One fascinating challenge is the collection of existing transport research knowledge in Africa and south Asia. This knowledge is often not published in standard journals, and it often exists instead as what is known as grey literature, often in different languages. French and Portuguese play a key role in Africa, for instance. How can we ensure that all this knowledge is accessible?

A second challenge is to bring the state of knowledge back to the people whom it belongs to. High Volume Transport is about linking research to decision-makers, which is not just the research community but also civil society, policymakers. Here, communications plays a key role.

The third challenge is for the programme’s second phase: how to enable the use of knowledge on the ground? Rather than focusing on what the North knows about the South, we aim to focus on what the South already knows, empowering leaders in the global South, and South-South cooperation.

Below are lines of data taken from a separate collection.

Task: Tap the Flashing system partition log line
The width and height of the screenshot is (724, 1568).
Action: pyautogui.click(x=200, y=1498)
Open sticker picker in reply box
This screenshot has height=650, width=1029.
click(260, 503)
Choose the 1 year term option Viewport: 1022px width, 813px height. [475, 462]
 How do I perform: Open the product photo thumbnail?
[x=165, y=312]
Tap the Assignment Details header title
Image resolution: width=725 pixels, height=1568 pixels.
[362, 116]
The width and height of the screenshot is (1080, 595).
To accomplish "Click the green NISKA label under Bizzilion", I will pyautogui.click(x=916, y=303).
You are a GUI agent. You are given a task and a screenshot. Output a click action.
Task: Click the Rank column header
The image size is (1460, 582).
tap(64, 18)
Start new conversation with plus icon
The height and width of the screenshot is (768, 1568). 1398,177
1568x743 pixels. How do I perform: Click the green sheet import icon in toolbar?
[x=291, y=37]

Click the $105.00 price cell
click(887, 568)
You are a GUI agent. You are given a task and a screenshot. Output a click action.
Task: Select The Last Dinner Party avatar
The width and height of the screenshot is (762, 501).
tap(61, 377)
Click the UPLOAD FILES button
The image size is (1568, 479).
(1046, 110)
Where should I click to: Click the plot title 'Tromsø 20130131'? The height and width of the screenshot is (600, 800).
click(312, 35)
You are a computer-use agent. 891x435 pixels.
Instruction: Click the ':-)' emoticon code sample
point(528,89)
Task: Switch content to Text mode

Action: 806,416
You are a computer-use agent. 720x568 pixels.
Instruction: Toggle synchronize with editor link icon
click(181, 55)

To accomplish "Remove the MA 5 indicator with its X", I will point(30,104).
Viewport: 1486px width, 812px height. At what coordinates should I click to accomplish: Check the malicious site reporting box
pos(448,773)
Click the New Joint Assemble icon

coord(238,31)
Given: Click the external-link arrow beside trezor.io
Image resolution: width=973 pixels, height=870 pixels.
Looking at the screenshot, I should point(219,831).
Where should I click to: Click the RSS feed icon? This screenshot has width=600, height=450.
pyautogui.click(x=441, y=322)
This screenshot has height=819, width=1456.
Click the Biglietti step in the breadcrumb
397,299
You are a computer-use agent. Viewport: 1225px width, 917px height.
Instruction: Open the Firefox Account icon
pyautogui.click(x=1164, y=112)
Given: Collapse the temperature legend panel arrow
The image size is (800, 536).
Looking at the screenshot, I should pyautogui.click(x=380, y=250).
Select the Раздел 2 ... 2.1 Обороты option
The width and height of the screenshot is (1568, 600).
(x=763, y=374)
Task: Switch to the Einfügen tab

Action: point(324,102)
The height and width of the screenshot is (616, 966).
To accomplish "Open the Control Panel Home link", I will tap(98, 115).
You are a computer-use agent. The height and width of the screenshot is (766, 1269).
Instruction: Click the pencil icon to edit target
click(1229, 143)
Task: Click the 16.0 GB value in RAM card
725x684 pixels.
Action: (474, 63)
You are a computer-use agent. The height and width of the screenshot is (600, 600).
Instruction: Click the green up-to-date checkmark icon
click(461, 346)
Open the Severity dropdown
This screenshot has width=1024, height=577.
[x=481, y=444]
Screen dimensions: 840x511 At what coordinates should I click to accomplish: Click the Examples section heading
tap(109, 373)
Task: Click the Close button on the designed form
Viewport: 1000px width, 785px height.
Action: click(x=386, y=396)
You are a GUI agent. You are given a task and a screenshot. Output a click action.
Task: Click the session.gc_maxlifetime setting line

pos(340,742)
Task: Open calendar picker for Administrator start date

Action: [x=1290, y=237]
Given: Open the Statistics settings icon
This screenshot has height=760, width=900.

There are other players in the transport research space, which is very exciting, but also requires coordination with other organisations such as the German technical Cooperation (GIZ), other EU country aid programmes like the EU, France, The Netherlands, and global initiatives like Partnership on Sustainable Low Carbon Transport (SLoCat).

Existing networks, cross-learning, and stories

For these challenges, we need to build a stronger network, work off existing networks in Africa and south Asia, and use existing communication channels. We will need to develop research/knowledge products that are alternatives to peer-reviewed papers so that they are more like guidance notes, and we will need to identify stakeholders that we can provide with sufficient resources to enable South-South dialogue. In India, for example there’s a lot to learn, both positive and negative, that might work in Africa.

We will also need to start constructing a longer-term narrative. If, in the future, we are asked about our successes and what we achieved over these five years, then stories are vital. Yes, we need stories from the ground, but we also need evidence of what works on a scaling level. Finding those stories at both ground level and higher level is going to be very important.

Holger Dalkmann has 20+ years of experience in the fields of transport, cities, sustainability and climate change. He has worked in 40+ countries on sustainable solutions. Holger was former Director at the World Resources Institute, leading the sustainable mobility programme, where he worked on solutions on the ground and scaling them up to national policies and international agreements.